Mr Meller said the medium of art allows scientists to discuss and study issues around AI without the risk of any threat to humans because it is benign.
Talking about the Royal Institution lectures, he said: “I think AI is going to enable us to have very fake situations, and we’re not going to know whether they’re fake or not – that is where lies the problem.
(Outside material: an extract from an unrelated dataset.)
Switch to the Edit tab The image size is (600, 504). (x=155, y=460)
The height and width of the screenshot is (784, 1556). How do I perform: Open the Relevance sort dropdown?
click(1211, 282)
“We don’t know what we’re dealing with, and we hope that these lectures by the Royal Institution are going to be able to really open that topic up.
“Remember we’ve got the elections next year, very worrying times for things that are fake and not fake, so in actual fact it is a very serious matter.”
Mr Meller described 2024 as “a very big year” for AI, with the fifth version of ChatGPT set to be released which will be able to make actions rather than just act as a text-based editor.
He explained: “You could say to your phone ‘Can you book me the restaurant on Monday at seven?’ ChatGPT Five will be able to phone up the restaurant, speak to them audibly, say ‘Hi, I’m trying to get an appointment for seven’ and book it for you, and then come back to you and say ‘We’ve now done that’. Can you imagine how that’s going to be useful in business?”